=== EXERCISE DETAILS ===
From the entries below, copy every line holding the word "sigma".

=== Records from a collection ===

|---|

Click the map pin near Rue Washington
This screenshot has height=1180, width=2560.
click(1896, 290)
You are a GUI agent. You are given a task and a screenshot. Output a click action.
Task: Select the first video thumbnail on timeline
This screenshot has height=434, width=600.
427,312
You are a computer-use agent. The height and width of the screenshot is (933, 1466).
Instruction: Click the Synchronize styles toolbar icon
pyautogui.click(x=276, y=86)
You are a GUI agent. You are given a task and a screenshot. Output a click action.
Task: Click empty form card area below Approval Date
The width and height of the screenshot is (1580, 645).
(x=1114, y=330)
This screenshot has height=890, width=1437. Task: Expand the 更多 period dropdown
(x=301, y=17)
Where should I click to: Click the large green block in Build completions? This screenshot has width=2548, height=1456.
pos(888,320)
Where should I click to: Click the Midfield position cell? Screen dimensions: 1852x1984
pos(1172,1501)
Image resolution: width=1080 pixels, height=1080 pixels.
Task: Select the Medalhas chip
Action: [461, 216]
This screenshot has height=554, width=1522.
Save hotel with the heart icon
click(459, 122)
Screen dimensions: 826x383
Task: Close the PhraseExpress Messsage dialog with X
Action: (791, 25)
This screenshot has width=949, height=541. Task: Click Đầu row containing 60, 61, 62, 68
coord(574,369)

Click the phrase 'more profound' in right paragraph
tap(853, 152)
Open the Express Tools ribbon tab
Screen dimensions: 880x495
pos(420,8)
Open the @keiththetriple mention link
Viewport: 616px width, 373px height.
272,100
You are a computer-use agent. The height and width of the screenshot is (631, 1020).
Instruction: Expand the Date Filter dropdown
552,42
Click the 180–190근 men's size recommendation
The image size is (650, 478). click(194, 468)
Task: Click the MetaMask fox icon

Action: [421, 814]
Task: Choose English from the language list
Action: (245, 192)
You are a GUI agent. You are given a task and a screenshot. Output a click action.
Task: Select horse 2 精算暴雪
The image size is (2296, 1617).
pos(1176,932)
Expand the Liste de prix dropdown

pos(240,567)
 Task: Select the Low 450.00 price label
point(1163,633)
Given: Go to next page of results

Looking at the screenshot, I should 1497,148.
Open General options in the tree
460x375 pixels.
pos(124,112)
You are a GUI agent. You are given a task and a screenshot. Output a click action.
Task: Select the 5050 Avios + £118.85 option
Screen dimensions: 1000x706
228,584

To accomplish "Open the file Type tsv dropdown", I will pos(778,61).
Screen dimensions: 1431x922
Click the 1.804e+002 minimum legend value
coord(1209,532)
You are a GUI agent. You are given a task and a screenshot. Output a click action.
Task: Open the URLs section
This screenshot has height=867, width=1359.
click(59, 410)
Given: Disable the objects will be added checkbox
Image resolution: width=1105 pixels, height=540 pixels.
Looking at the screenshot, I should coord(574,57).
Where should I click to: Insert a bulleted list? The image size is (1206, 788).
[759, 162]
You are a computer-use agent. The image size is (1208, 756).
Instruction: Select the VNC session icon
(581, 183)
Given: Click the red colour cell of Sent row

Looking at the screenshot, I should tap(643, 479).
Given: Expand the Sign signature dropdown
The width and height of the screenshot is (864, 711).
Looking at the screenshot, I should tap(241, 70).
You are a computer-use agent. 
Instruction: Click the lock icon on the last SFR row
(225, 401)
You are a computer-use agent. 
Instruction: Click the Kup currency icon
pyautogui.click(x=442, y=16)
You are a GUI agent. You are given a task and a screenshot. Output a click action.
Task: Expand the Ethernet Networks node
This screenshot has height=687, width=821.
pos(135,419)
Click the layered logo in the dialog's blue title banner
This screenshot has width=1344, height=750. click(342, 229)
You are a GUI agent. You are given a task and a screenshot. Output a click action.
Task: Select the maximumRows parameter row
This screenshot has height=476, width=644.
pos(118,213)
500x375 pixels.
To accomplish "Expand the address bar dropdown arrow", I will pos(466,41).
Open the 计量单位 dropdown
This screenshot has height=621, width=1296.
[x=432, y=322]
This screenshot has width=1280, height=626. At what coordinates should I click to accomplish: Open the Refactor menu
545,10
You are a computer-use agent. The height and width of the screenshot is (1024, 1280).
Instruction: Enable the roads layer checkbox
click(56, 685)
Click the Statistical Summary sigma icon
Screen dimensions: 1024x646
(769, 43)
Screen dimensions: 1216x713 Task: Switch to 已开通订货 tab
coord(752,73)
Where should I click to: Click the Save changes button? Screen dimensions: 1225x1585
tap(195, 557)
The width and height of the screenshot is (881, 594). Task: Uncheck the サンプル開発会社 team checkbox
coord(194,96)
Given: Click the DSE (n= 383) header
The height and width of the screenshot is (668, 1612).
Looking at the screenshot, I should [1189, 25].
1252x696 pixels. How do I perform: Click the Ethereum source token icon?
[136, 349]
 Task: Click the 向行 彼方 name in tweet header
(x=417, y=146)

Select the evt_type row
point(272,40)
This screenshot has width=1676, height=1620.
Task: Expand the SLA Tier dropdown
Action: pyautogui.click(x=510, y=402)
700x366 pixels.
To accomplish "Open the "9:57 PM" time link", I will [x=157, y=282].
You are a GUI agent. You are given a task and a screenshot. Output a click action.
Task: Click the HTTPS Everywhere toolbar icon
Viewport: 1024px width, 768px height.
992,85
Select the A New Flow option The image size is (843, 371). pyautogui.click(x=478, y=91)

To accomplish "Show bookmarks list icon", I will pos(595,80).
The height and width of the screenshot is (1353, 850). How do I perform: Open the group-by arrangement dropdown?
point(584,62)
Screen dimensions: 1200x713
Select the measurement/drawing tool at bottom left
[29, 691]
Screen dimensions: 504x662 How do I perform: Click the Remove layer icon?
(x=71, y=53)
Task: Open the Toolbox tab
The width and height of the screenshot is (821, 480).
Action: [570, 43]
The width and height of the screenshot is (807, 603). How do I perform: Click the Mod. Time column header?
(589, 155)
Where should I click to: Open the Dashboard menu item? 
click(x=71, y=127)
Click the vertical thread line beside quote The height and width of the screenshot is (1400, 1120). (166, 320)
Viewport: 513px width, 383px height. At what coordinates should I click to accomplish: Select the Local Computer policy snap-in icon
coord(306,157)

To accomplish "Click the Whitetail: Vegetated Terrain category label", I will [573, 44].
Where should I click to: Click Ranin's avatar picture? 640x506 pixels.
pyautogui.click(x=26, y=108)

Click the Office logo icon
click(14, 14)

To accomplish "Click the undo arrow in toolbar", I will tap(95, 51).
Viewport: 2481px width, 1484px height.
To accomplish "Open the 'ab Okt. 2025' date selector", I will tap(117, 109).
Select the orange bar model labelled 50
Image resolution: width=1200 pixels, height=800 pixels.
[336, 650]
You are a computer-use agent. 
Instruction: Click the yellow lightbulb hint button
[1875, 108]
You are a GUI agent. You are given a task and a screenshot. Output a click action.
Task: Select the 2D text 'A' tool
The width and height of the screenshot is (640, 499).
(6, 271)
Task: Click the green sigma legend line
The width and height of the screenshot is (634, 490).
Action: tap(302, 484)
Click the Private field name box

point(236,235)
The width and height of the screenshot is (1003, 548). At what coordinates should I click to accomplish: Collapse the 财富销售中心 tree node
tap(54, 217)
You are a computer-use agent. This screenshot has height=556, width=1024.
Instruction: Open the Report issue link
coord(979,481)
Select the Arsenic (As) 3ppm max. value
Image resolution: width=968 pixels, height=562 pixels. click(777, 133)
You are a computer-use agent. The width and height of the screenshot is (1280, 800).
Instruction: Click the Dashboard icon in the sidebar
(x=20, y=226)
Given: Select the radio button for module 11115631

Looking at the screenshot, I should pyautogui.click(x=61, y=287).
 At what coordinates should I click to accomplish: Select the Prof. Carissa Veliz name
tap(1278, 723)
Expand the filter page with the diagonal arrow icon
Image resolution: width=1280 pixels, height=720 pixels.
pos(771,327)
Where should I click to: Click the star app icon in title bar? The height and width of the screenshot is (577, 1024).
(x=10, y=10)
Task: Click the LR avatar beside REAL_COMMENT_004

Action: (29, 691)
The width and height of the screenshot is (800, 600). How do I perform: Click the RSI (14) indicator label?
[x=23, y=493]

|---|

=== THE COMPLETED TASK ===
Click the Statistical Summary sigma icon
Task: Click the green sigma legend line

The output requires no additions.